Translated Tuesday–Epileptic, by David B.

I didn’t buy the graphic novel Epileptic (Pantheon Press) because it was translated from the original French and I thought, “That will come in useful for a Translated Tuesday post.”  In fact, I didn’t even realize it was translated from another language until I started to notice that all the characters’ names were French and so were the locations. 

I bought it because I love graphic novels, this one had appeared on some “best graphic novel” lists, and the subject–a sibling with incurable epilepsy–spoke to me.   My nephew had epilepsy (happily, he outgrew it, which does happen with certain childhood types) and I remember how terrifying it was to see him suddenly collapse for no reason.  The drugs which controlled it made him a little sleepier, a little out of it.   That’s one of the problems with neurological disorders: almost any medication that helps also brings with it unwanted side effects.  The brain is a delicate and tricky thing.

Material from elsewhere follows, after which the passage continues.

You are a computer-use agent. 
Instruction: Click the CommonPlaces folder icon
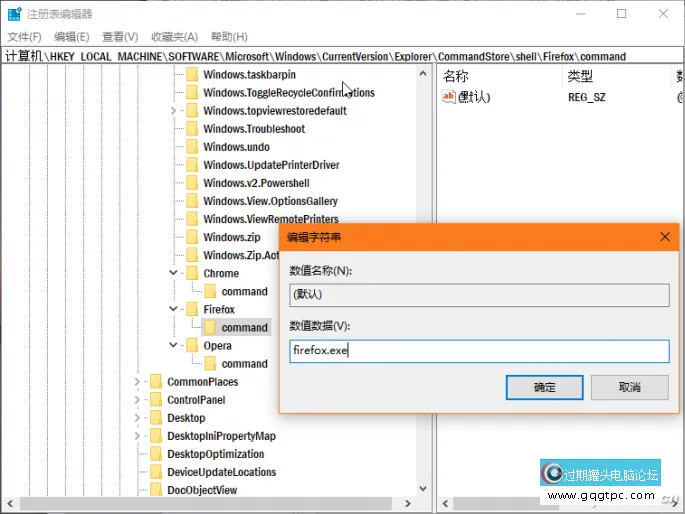[155, 382]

Even more meaningful to me than my little familial history of epilepsy was that Epileptic is the story of a family struggling with a son’s neurological disorder that can never be cured.  My own son has autism.  I’ve written about it in two books.  He’s doing great and we are, without a doubt, among the lucky ones when it comes to that particular battle.  But it’s there, it’s always been there, and I had a feeling that David B.’s book would have a particular resonance for me because of it.

And it did.  The book tells the story–not always in chronological order–of the author’s childhood and young adulthood, from 1964 when he’s five until the 90’s when he’s working on this novel (and occasionally getting his parents’ not-always-positive feedback on it).  At first his family is a pretty normal French family, three kids–two boys and a girl-leading what seems to be a relatively content middle-class existence. 

Then his older brother has his first epileptic seizure. 

And from then on, his family is on a painful, psychological, medical, geographic and emotional journey that never leads them any closer to a cure.

Like many parents of children with autism, the author’s parents are vulnerable to every passing fad that offers the hope of a cure.  (The idea of brain surgery terrifies them, especially because the surgeons they initially consult treat their son like some kind of experiment, not like a human being.)   They try pretty much every eastern mystic treatment that was popular back in those decades, from macrobiotic diets  (which do seem to help) to seances (which don’t). 

David B’s drawings captures the beauty, hope and insanity of all the spurious and mystical beliefs his parents succomb to in their desperation to help their oldest son.

Meanwhile, the author and his younger sister fall deeper and deeper into the isolation and pain that come from having a sibling who can’t ever fit in or be normal and a family that never settles down, is always searching for something.   Both succomb to depression.

At times the author hates his brother who as a young adult gives up trying to lead a normal life and settles into a sort of angry sense of entitlement, and who shows a repugnant fascination with Hitler and other fascists.   But David B. can never forget his brother, never stop wishing things could be different, never stop caring about what happens to him.   Eventually, he finds an outlet and hope in his artwork.  He changes his name (he chooses “David” because it sounds Jewish and is, in its own way, a response to his brother’s Nazi attraction) and finally finds success and independence. 

But the horror of his brother’s unfulfilled life is always with him.

Epileptic is beautiful, moving, painful, and all too relatable for anyone who’s ever had a family member suffer from a disorder that alters his personality.  I defy you to say it’s “just” a graphic novel.